Guest Blogger: Nick Snakenberg from Denver Botanic Gardens

Our second day of discovery begins with a flight to Cusco, the historical capital of the Inca Empire. We had time to rest and adjust to the high altitude (over 11,000 feet) before meeting our guide Carlos Seminario (a Cusco native) and beginning a tour of the city.

Our first stop was the Q’orikancha (Korikancha) temple. In Quechua, Qorikancha means ‘courtyard of gold’ and that is a good description for what this historic site once was. Dedicated to worship of the sun, the temple once had many gold statues and alters as well as walls covered with gold. After the arrival of the Spanish, the gold was removed and much of the stone was repurposed to build the Dominican Convent of Santo Domingo. The convent is an amazing example of the juxtaposition of architectural styles. Remnants of the Inca temple reveal extraordinary stone work and an advanced understanding of engineering to mitigate earthquake damage. The reconstruction also takes advantage of Inca terraces to create beautiful gardens filled with enormous fuchsia plants and a lovely rose garden.

An especially well-done exhibit is a painting by Miguel Araoz Cartagena depicting the Milky Way as seen in the southern hemisphere and interpreted by the Inca. To the Inca, the Milky Way is known as Maya or “Celestial River”. While most people look at groupings of stars and define constellations, the Inca often looked at the gaps or dark spaces between the stars. Just as we assign names to constellations, the Inca recognized and named spaces between the stars. With the aid of some well done exhibit interpretation, it is easy to pick out the shapes of the many animal figures that have come to drink from the Celestial River. Starting at the right, you can see a serpent. Just below and to the left is a toad and directly above that a partridge. Perhaps the easiest to pick out is the large llama in the center and directly behind the llama is a fox (look for the two red eyes). When asked about resentment of the Spanish conquest of Cusco, our guide indicated that there are still those with hard feelings, but the Spanish conquest is so far in the past that these feelings have largely disappeared. He also pointed out that the Inca conquered the people who populated theCusco area when they arrived on the scene. It is a theme common in human history and around the world.

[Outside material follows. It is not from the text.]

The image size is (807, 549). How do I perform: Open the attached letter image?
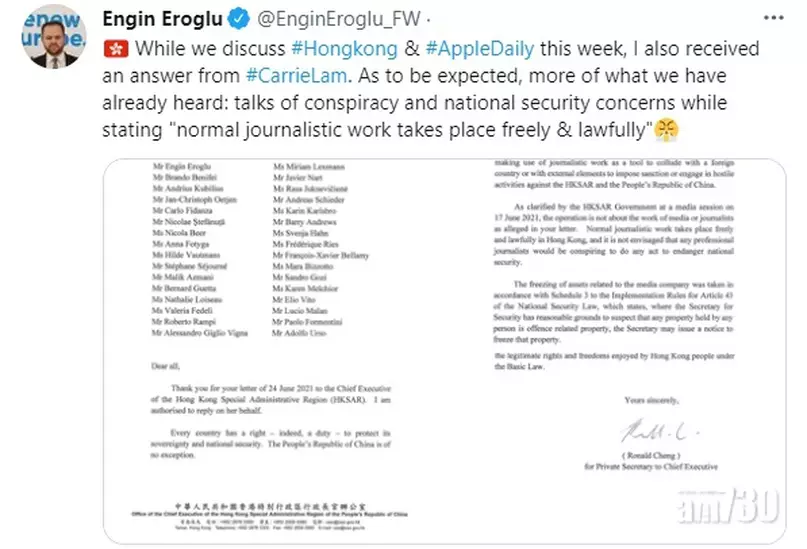coord(444,351)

After leaving the convent, we made our way to the Cathedral of Santo Domingo, also known as Cusco Cathedral. Construction of the cathedral began in 1559 and again, the stone was taken from existing Inca structures. The cathedral is built in a Gothic-Renaissance style and reflects the architecture that would have been seen in Spain at the time of the conquest of South America. The somewhat plain appearance of the outside of this cathedral does no justice to the beauty to be found inside. Unfortunately, photography was not permitted so you have to take my word for it. The many chapels are filled with enormous paintings, carvings and other artifacts, many gilded with gold or silver. There are two large altars – the original made of alder wood and a second made of cedar that has been completely covered with silver. Our guide told us that over 1250 kg of silver adorn this altar that is used for daily masses to this day. While it may be unfair to place a dollar value on history or art, a little math will tell you that 1250 kg equals approximately 44,000 ounces and with current silver prices ($33.42/oz), the value of the silver on this one altar would be close to $1.5 million. That’s a lot of silver polish!

Having visited the Barbosa-Stern art collection in Lima the day before, we were able to admire much of the artwork from a more educated perspective. The presence of Inca symbolisms are prevalent when you know what to look for and seeing the Zapata painting of the Last Supper with guinea pig as the main course makes much more sense now.

Following our visit to the cathedral, Carlos treated us to a short lecture on some of the more prevalent flora we could expect to see as we continued our visit to the Peruvian highlands. Carlos made the interesting observation that while many tourists come to Peru to admire exotic birds and butterflies of the region, a good guide must also know the plants. The birds and butterflies are more easily found near their favorite plants since they often depend on these plants for their survival. It is a good reminder that we humans depend on plants for our survival as well!